Even a tiny doubt can hurt your relationship deeply - Counselling Session
- July 11, 2025
- Vedanta Kuri
- 0 comments
I met a lady who had been married for 3 years and worked in the IT sector in Chennai. It was a love marriage. In the initial days of her wedding, she was feeling the best of her love life. Her husband was caring and loving. Both were living their best moment in the relationship journey. But after three years of married life, she started complaining about everything. From morning to before bed, she was the unhappiest woman in the World. Her husband was very messy. Never cleaned the toilets or wash basin, and never kept cooking utensils properly. Never kept clothes in the right place. The maximum time is spent playing computer games. Even after the office forgot to hug her, he did what he had done earlier. Now, she has started believing that her husband has an affair with someone else. No matter how suddenly, a different kind of negative thoughts had arisen in her conscious mind, and they destroyed her peaceful, loving married life. She was now depressed, full of anxiety, and she raised immense anger issues over tiny things. She couldn't express her feelings to her in-laws and parents, so she began seeking an escape. Finally, she made a plan to take on work opportunities abroad, use her office support, and stay away from her husband by moving to another country. Later, she planned to get a divorce and live a happier life.

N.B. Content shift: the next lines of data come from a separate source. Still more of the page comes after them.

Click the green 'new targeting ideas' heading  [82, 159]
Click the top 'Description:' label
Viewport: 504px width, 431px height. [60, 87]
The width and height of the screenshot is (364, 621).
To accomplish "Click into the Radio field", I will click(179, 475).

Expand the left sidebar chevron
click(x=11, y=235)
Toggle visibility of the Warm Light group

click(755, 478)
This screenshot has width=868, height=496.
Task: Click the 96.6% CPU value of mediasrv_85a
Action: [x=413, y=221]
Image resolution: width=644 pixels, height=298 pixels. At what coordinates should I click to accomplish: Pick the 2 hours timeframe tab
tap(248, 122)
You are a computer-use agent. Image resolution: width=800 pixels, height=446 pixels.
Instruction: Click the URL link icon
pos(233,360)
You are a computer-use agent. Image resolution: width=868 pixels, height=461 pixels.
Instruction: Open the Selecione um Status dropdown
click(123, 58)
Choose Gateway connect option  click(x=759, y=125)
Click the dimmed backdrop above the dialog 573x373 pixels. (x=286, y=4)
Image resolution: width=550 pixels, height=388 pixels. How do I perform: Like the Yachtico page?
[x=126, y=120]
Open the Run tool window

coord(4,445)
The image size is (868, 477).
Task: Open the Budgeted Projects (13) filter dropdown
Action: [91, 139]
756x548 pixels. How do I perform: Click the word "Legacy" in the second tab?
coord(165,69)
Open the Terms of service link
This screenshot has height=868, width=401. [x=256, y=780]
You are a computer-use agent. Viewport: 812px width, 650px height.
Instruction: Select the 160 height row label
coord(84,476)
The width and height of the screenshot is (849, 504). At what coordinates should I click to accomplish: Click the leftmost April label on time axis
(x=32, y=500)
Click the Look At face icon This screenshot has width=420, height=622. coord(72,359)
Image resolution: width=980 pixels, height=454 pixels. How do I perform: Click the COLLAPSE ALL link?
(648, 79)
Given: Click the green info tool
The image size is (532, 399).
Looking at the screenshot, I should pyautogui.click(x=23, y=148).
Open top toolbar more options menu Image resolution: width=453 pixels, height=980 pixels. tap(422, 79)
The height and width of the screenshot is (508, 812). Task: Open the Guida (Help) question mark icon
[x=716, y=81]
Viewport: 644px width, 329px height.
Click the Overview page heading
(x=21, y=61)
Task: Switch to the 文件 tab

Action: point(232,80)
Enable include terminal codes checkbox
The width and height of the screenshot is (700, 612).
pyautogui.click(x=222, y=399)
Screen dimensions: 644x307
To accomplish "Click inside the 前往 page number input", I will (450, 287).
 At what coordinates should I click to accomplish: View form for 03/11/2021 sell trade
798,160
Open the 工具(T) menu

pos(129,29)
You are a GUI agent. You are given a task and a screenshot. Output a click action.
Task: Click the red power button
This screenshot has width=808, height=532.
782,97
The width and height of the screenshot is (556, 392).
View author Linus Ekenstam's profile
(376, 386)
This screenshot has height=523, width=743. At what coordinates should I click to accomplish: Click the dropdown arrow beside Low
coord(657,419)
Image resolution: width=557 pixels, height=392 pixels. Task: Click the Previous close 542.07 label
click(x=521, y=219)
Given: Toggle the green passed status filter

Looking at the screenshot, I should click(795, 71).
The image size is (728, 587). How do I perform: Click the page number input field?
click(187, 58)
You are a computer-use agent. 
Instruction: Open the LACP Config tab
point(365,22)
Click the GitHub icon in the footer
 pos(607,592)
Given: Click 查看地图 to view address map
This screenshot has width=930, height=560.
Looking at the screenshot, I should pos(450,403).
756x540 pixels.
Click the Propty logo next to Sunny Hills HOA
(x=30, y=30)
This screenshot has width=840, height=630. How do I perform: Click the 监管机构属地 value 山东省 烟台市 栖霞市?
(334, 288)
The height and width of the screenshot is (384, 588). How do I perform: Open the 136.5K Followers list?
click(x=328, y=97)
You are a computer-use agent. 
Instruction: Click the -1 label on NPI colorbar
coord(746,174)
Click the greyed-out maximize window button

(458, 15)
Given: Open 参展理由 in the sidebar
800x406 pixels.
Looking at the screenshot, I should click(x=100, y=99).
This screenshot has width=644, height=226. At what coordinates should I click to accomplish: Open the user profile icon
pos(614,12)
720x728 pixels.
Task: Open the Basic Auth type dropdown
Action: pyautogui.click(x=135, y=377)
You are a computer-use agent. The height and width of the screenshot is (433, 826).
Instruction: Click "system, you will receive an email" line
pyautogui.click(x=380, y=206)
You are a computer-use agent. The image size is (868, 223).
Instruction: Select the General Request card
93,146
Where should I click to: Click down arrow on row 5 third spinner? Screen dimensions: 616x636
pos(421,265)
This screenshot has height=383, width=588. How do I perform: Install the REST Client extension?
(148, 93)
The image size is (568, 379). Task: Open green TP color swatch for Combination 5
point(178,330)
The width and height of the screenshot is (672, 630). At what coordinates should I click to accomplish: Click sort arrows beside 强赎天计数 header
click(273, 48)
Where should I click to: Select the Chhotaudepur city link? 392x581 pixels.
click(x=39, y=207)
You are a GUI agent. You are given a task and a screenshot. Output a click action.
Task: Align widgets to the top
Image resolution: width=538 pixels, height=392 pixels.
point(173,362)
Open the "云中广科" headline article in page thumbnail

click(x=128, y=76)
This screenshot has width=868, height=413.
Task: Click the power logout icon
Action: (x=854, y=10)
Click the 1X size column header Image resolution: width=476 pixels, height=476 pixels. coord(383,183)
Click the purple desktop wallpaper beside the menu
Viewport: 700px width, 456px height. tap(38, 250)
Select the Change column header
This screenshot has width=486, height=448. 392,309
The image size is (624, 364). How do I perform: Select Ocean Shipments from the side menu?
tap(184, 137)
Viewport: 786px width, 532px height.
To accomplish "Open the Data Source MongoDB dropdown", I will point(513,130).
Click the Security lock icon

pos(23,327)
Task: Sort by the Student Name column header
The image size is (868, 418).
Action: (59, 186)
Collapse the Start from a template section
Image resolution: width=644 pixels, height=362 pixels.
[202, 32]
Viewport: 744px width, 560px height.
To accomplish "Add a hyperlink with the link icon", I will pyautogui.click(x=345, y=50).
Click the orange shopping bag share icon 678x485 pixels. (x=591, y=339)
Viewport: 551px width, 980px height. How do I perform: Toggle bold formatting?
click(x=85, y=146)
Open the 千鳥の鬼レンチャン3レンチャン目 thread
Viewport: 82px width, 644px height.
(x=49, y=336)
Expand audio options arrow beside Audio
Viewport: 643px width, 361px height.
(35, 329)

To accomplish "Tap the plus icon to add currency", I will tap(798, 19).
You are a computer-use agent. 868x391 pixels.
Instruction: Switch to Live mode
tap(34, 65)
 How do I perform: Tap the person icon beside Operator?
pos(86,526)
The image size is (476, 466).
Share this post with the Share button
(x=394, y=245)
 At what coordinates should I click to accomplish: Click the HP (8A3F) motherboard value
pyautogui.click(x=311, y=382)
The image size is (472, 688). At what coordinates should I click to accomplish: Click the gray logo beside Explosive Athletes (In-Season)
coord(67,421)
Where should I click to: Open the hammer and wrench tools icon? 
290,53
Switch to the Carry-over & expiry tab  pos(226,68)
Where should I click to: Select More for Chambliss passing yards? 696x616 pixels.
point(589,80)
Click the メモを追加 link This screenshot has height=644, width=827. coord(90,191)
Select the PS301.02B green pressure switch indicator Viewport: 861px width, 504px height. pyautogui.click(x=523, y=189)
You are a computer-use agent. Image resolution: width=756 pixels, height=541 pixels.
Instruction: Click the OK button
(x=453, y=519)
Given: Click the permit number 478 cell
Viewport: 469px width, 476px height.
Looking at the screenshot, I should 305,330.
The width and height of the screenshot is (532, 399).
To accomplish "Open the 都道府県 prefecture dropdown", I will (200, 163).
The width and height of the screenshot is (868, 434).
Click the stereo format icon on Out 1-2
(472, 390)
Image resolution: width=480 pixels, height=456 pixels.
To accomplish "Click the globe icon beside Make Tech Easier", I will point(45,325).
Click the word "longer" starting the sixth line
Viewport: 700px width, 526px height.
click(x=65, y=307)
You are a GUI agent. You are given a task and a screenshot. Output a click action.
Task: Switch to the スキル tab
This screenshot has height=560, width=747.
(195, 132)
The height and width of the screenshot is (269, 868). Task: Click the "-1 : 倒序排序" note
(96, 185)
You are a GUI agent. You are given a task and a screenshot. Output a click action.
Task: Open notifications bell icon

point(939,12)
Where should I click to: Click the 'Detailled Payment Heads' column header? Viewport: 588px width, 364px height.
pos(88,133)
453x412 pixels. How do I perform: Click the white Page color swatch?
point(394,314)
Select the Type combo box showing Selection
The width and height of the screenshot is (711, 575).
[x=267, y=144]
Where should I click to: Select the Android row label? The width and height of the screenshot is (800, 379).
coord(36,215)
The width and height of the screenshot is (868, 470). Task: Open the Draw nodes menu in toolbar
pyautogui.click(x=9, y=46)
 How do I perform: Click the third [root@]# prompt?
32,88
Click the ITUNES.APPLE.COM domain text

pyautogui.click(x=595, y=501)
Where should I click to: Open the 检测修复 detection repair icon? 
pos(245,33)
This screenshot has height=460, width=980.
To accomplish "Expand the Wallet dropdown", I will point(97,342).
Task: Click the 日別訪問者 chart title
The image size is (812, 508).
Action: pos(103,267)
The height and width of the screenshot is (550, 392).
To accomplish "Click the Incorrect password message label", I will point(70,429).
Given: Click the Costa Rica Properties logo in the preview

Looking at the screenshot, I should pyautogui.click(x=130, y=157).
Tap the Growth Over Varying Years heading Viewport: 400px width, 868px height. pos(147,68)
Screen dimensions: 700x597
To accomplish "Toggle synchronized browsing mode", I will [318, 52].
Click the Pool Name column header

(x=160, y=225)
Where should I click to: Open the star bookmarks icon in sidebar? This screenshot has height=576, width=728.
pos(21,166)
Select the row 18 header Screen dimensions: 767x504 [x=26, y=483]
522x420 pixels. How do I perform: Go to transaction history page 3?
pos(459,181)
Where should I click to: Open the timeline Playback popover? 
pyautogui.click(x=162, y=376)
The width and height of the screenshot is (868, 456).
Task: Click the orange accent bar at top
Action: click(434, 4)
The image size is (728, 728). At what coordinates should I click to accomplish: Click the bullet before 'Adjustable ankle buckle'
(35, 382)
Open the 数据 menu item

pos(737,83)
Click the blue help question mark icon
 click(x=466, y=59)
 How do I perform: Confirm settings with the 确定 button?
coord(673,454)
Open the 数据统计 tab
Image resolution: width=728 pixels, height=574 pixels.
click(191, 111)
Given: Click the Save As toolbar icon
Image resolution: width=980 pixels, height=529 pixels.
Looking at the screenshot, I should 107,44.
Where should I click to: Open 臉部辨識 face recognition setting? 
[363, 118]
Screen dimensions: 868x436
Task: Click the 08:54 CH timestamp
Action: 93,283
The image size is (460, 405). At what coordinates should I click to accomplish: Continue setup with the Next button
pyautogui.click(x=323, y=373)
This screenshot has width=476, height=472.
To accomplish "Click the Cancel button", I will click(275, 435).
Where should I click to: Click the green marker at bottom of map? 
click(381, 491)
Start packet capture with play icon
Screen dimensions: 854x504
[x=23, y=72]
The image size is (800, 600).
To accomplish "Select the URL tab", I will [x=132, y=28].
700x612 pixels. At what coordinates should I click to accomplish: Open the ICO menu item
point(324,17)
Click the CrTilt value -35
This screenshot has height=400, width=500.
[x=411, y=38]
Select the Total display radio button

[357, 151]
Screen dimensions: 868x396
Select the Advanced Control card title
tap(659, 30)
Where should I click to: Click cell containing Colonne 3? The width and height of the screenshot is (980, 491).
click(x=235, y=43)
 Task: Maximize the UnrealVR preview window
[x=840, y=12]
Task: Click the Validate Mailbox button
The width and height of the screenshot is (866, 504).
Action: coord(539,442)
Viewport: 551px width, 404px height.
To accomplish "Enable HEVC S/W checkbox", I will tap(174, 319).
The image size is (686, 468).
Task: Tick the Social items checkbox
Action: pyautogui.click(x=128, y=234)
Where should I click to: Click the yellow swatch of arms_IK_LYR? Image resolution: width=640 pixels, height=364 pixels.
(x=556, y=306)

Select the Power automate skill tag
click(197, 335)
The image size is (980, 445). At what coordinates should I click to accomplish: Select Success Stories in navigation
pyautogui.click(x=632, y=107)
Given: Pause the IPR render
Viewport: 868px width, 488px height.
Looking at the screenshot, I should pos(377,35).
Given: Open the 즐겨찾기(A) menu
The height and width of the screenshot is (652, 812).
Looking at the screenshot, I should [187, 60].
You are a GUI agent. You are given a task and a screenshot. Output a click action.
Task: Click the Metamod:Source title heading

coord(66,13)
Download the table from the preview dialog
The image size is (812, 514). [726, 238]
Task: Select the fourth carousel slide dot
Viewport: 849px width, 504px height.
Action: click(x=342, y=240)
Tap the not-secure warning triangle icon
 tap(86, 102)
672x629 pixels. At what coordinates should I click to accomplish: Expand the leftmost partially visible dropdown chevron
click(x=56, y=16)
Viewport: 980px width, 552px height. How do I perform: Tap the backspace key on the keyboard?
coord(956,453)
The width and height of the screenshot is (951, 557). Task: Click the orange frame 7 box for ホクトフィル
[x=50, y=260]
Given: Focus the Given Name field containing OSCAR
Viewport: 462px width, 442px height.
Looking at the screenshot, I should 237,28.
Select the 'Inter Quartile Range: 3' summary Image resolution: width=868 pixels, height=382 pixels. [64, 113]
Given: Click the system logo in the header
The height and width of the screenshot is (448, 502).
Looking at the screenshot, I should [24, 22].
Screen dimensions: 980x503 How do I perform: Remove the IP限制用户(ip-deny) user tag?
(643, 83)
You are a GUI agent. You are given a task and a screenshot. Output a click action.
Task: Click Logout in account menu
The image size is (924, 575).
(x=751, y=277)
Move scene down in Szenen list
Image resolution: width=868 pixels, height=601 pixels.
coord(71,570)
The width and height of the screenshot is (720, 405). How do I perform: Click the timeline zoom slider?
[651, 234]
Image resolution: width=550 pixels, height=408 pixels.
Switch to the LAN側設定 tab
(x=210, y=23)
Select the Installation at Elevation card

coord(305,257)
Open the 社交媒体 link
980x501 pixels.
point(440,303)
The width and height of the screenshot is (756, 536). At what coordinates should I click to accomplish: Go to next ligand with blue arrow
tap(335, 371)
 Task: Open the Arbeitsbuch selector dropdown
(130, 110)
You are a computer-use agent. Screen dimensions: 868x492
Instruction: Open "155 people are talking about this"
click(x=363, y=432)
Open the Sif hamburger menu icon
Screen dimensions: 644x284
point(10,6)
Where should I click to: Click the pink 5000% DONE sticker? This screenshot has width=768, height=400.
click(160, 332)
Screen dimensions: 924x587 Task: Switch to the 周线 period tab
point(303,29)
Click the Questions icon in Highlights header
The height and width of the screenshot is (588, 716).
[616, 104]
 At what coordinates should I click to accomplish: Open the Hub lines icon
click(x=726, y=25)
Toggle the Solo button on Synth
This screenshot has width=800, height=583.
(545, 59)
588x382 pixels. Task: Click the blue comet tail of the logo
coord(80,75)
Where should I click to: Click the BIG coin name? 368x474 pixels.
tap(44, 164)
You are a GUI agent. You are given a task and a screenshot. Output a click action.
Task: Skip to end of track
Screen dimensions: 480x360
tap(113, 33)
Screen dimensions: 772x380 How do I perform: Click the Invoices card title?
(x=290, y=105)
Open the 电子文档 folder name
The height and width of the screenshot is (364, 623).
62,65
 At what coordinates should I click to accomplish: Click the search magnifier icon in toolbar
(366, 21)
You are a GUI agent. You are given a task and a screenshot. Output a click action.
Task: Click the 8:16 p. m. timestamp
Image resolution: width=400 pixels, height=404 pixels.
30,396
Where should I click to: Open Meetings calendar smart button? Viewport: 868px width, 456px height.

I listened to her every word with patience and showed my empathetic attitude with graceful attention.
Then, at the end, I asked her a very simple and straightforward question, "What do you truly want from your relationship?"
She mumbled and said she wanted the same relationship she had three years back.
I replied with a smile and asked, "Do you think the solution you sorted out would help you to get that?"
She said, "No."
I replied, "Then why are you thinking of escaping from the situation?"
She said, "I don't know what to do and amn't feeling ok to share all those things with my husband and in-laws, or parents."
I asked, "What is stopping you from sharing your feelings?"
She said, "I am not feeling comfortable discussing with anyone else, and it's better to leave the place to find out the rhythm of life again."
I asked, "What was your primary motive for getting married three years back?"
She responded that she wanted to lead a healthy family life and create a good harmony of love, care, and emotions.
I said that's wonderful, and I appreciate your thought process. But, if you fly away from your husband and family, do you think you would get all that you had thought of three years back?
She said, "No."
I asked, "Then why are you thinking this way?"
She said something deep inside that pushed her not to share with her husband and family.
I replied politely, "That's our negative emotions - unwanted expectations, and we have to overcome them anyhow. Once you did it, you could create an empire of good and healthy relationships."
She asked, "How?"
I replied, "Try to convey everything without hesitation with your husband first, then with family members. Whatever you are not comfortable with. Start using sticky paper to share your messages. Instead of expecting anything, focus on your work. Focus on your Body-Mind-Emotion activity regularly. Start giving love while talking. Don't compare anything that happened in the past. Sit with your husband and tell him what you like and what you don't. Unless you share, how could he understand? Focus on solutions, not problems."
She smiled and replied, "But I feel shy to express."
I responded with a smile that it is better to keep within everything and create anger, followed by anxiety and depression.
She nodded and thanked me for the one-hour one-on-one session.
At the end, I summarised everything and asked, "Do you think that the last hour we discussed, if you start following, would give you a better result than you decided?"
She nodded with a big smile and replied, "Yes. I never thought of this before. I will follow up and let you know soon with an all-in-detail update."
I smiled and replied, "Stay happy always! Be calm, be gentle, and smile always."
After almost 6 months, she called me and shared that she was happy like before, and she was pregnant. I congratulated her with immense blessings.
Before making any strong decisions, please consult someone you trust or meet with a counsellor to make an informed choice that leads to a happy outcome.